There are few meaningful checks on doctor reimbursements under the program; fraud and waste are pursued after the fact (if at all), which means doctors can always be assured of payment. The tax carve-out for employer-sponsored insurance pushes people into more comprehensive coverage, which increases overall demand for health care services, which makes health care providers more money. The American Medical Association, a lobbying group for doctors, controls Medicare's price-fixing system. In the case of some specific maladies, hospitals don't focus on preventive services, because the payment system is designed so that it brings in more revenue to treat patients who are already sick with a disease. Until very recently, Medicare had no system for judging the quality of the care it paid for.

It was as if the system was designed with only one goal in mind—maximizing not health or patient satisfaction but the amount of money Americans spend on health care. The fiscally ruinous results speak for themselves.

Silver and Hyman argue that retail delivery of health care services represents the best hope for injecting true market mechanisms into the current mess. Only retail—from cosmetic surgery to Lasik—has managed to keep prices down. They note that the Surgery Center of Oklahoma, a clinic that posts prices online and focuses on patients who pay cash, charges less than $20,000 for a knee replacement; the average price paid across the country is $57,000.

Direct payment by quality-conscious consumers is an effective way of bringing down costs and total spending. Which is exactly why it will never happen at scale.

Obamacare was billed as a way of solving some of these problems, but it has largely failed to hold costs down. Its primary attempt to mitigate the distortionary effects of the tax break for employer coverage, an excise tax on high-end plans, has been delayed repeatedly under pressure from unions and other groups.

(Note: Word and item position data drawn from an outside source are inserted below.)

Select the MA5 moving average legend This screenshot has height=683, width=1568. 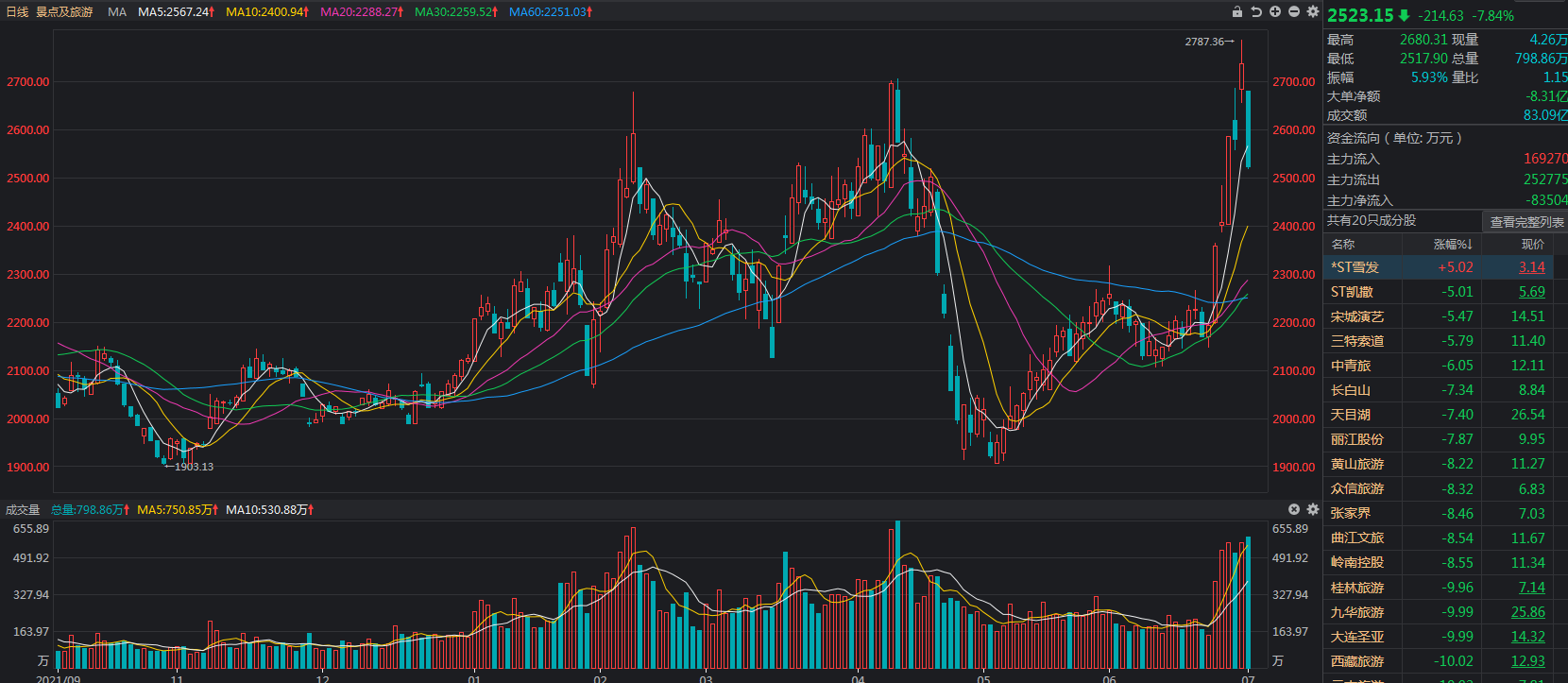tap(177, 12)
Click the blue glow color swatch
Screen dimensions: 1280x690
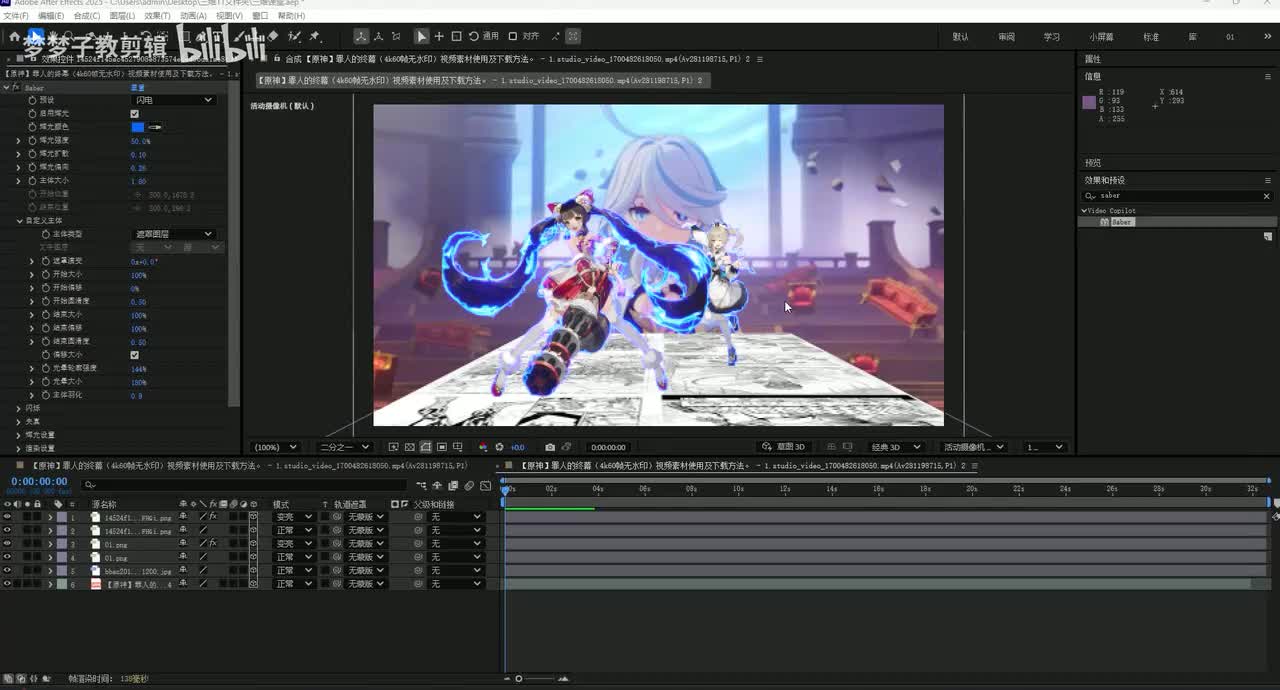138,127
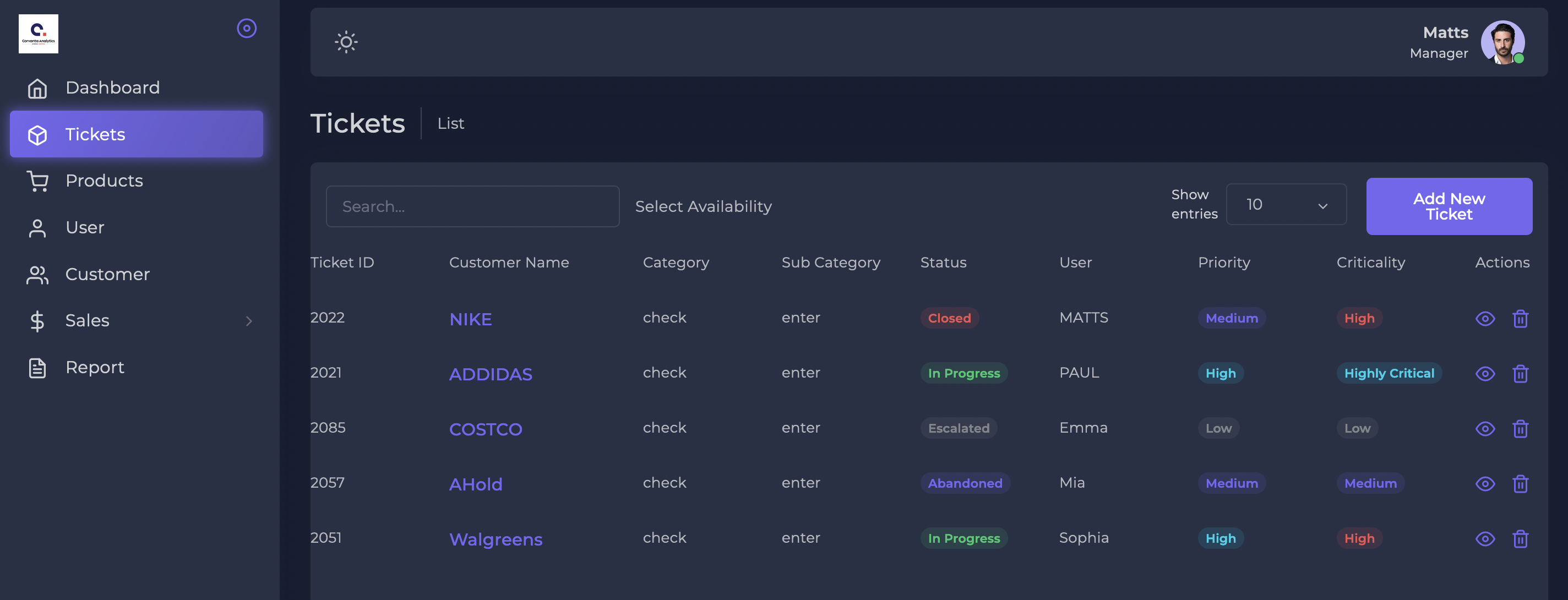Open the Products section via cart icon
1568x600 pixels.
click(x=37, y=180)
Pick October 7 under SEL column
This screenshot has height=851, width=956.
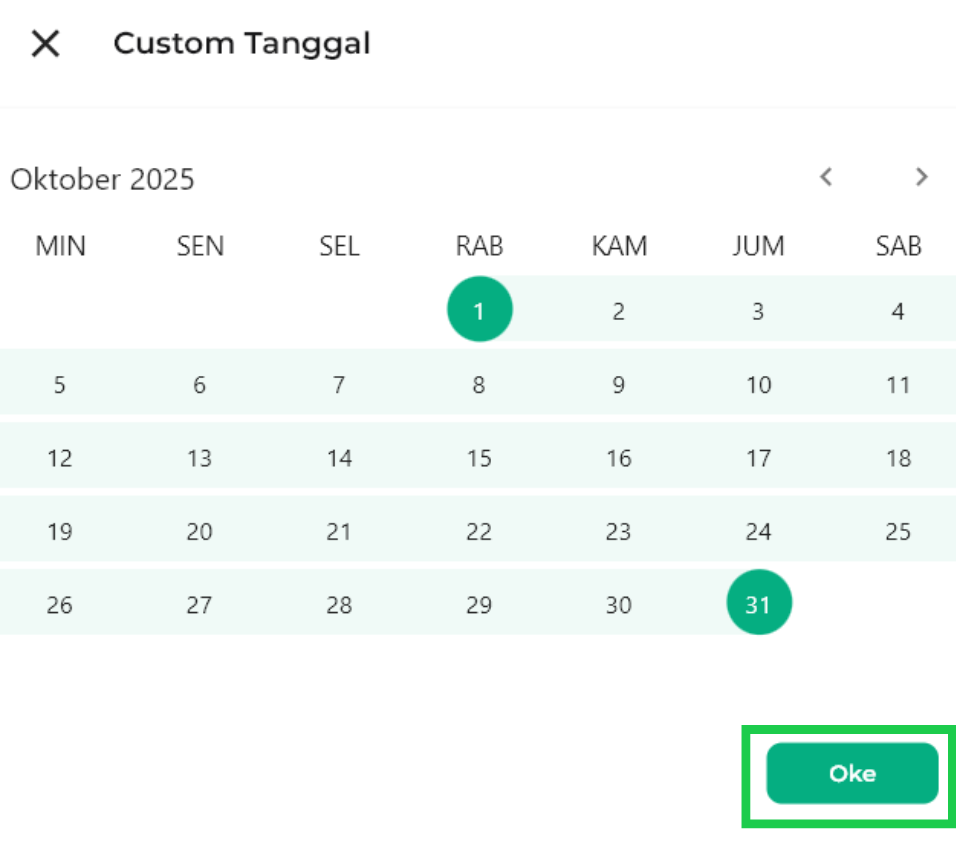click(x=339, y=384)
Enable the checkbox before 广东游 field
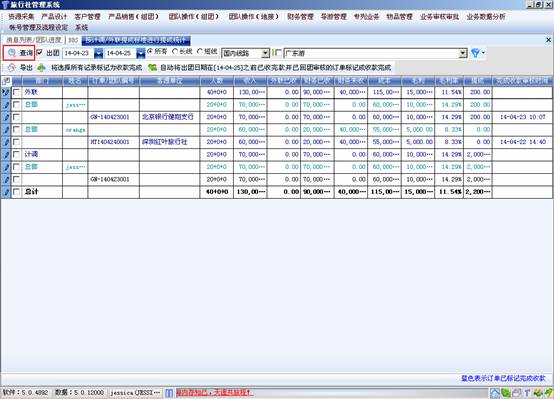 pyautogui.click(x=278, y=53)

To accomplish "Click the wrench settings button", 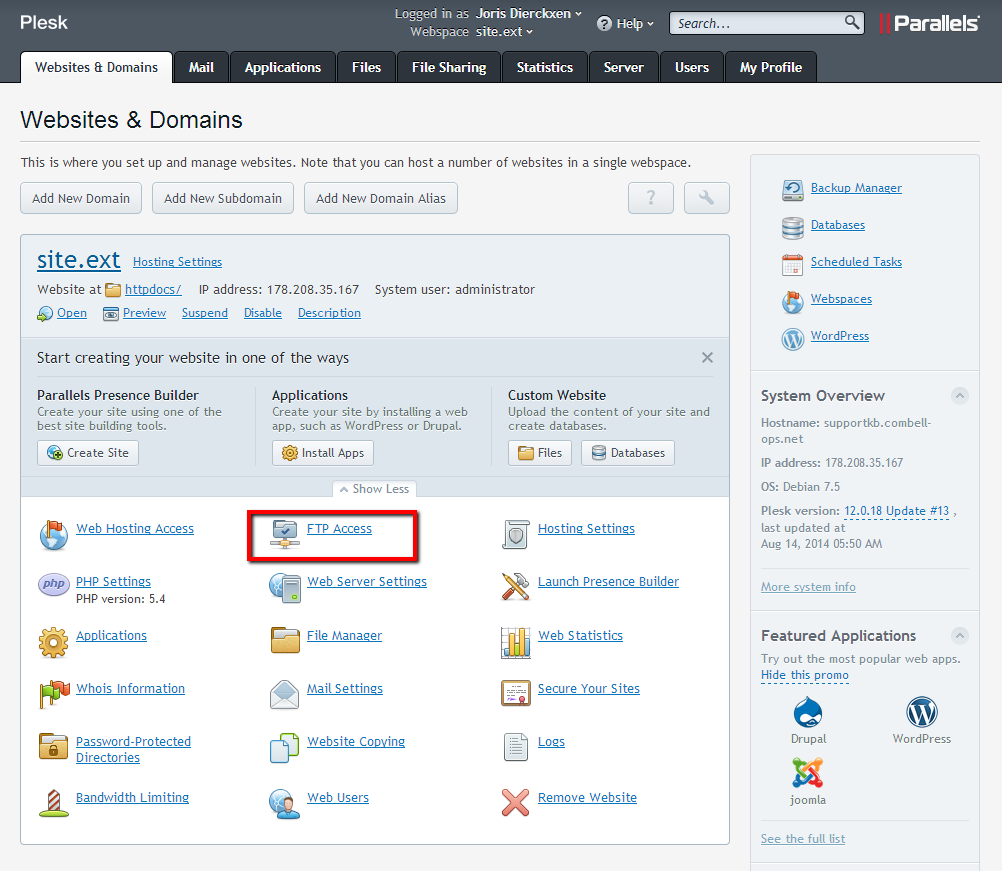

Heading into the 2020 election, Democrats have proposed multiple ways of expanding Medicare, including pushing Medicare for All, a single-payer system in which the government finances nearly all health care services in the United States. The moderate position among Democrats is either to allow more non-seniors to buy into the program or to start a "public option"—a new government-run health care plan that would operate alongside the regulated plans sold through Obamacare's exchanges.

Republicans, meanwhile, often seem in thrall to medical lobbying groups, which vehemently resist any effort to reduce total expenditures. The failed 2017 effort to "repeal and replace" Obamacare would have left much of its infrastructure, including most of its spending, in place. President Donald Trump altered his plan to renegotiate drug prices after hearing from pharmaceutical lobbyists. There may be reasonable explanations for some of these decisions, but the larger pattern is clear: Any effort to slow the growth of, much less actually reduce, health care spending dies under a combination of industry and political pressure.

The best hope for change is very bleak indeed. Medicare is racing toward a predictable fiscal crisis. The program's actuaries predict it will be insolvent in 2026, able to pay only about 89 percent of its bills. That percentage will drop below 80 percent in the coming decades.

The system as it exists today, in other words, is unsustainable. It simply can't go on like it is—and if Congress continues to do nothing, it won't.